═══ Data to process

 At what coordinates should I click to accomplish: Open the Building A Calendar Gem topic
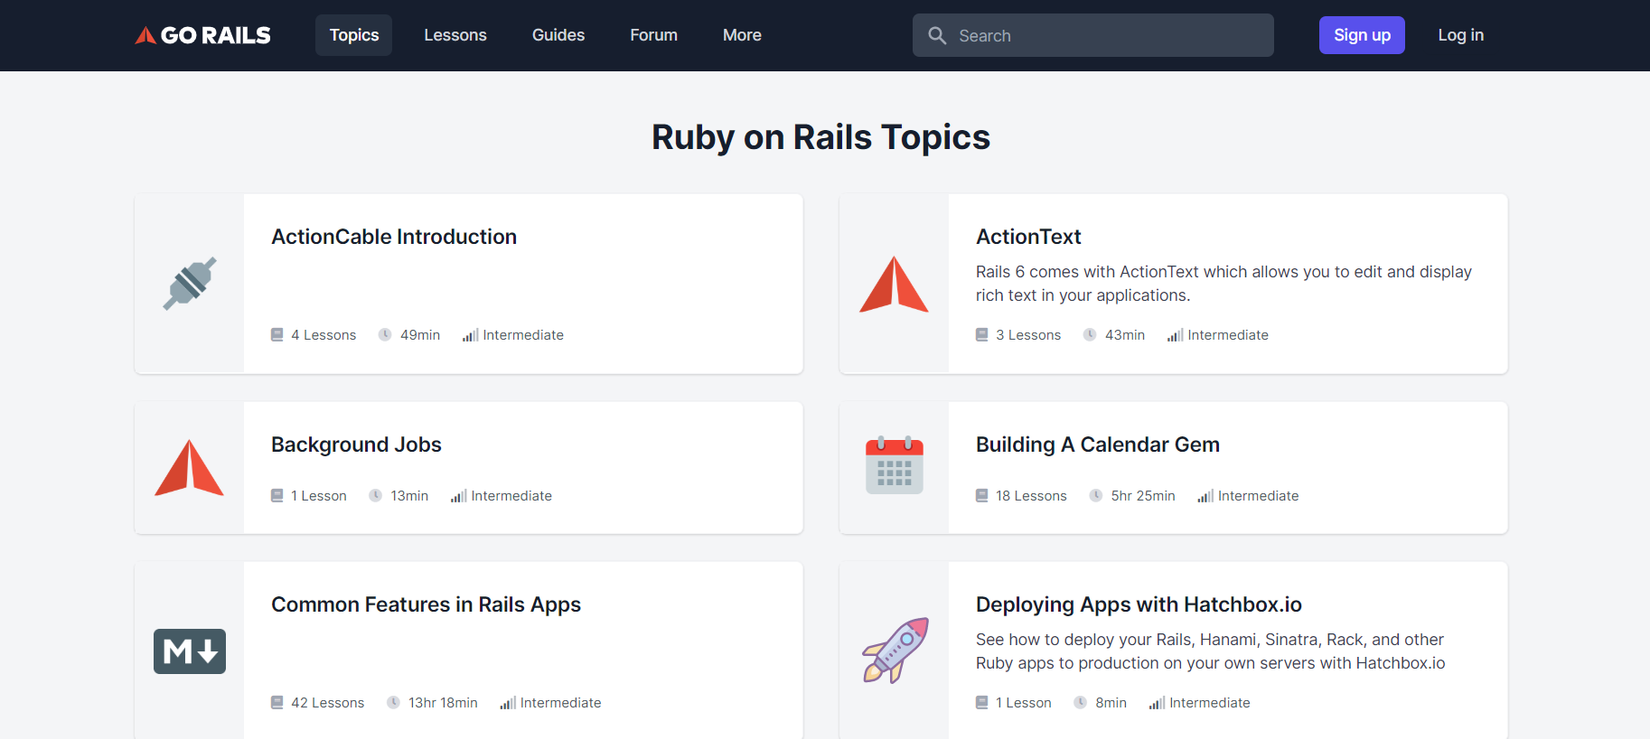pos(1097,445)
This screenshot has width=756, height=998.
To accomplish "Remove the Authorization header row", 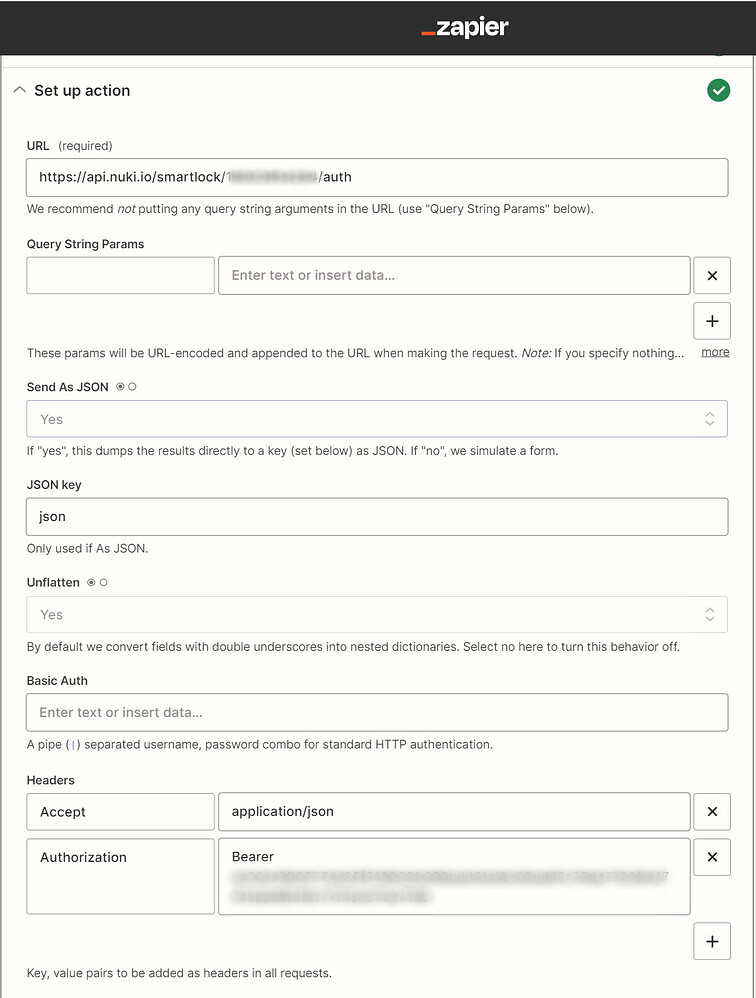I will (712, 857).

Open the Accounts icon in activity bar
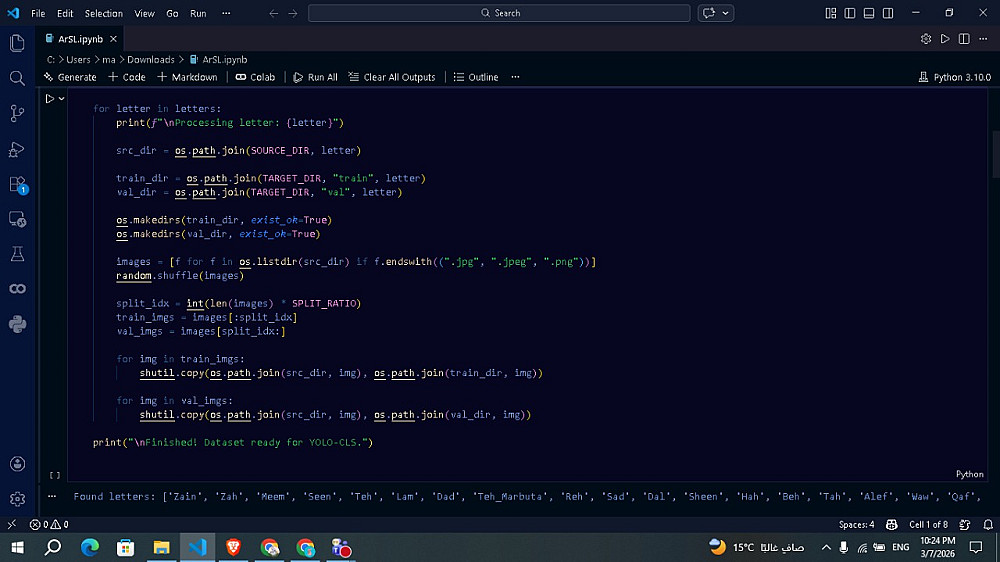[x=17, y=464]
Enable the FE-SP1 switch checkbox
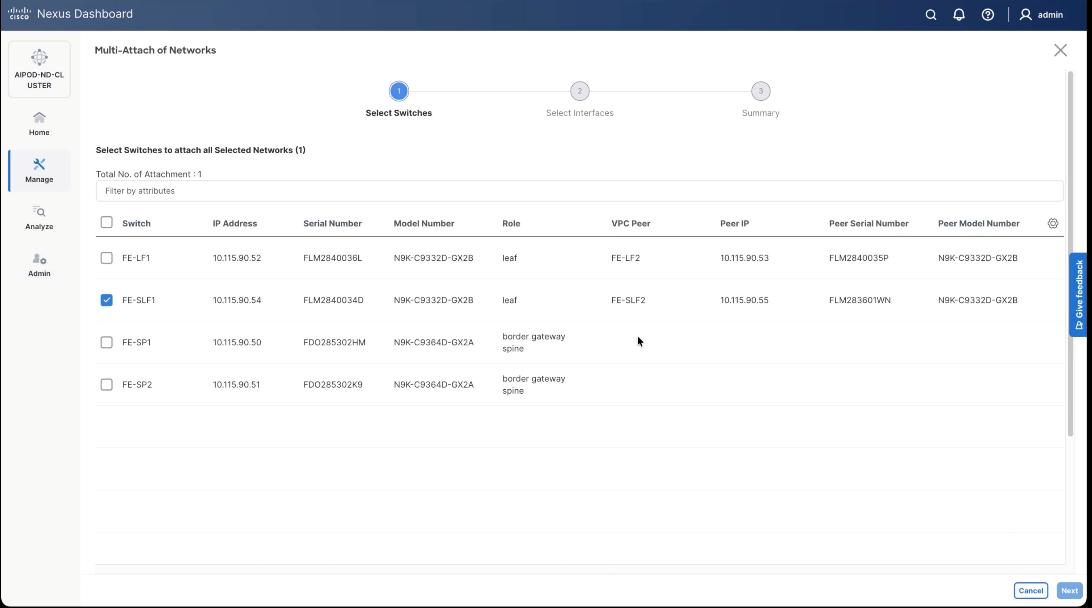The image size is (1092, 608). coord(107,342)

══════

→ **What to do**
Take the line that contains "Open the Accounts icon in activity bar" and all lines after it to the end of the material above, and copy them verbatim without any images.

→ **Expected answer**
Open the Accounts icon in activity bar
[x=17, y=464]
Enable the FE-SP1 switch checkbox
The image size is (1092, 608). coord(107,342)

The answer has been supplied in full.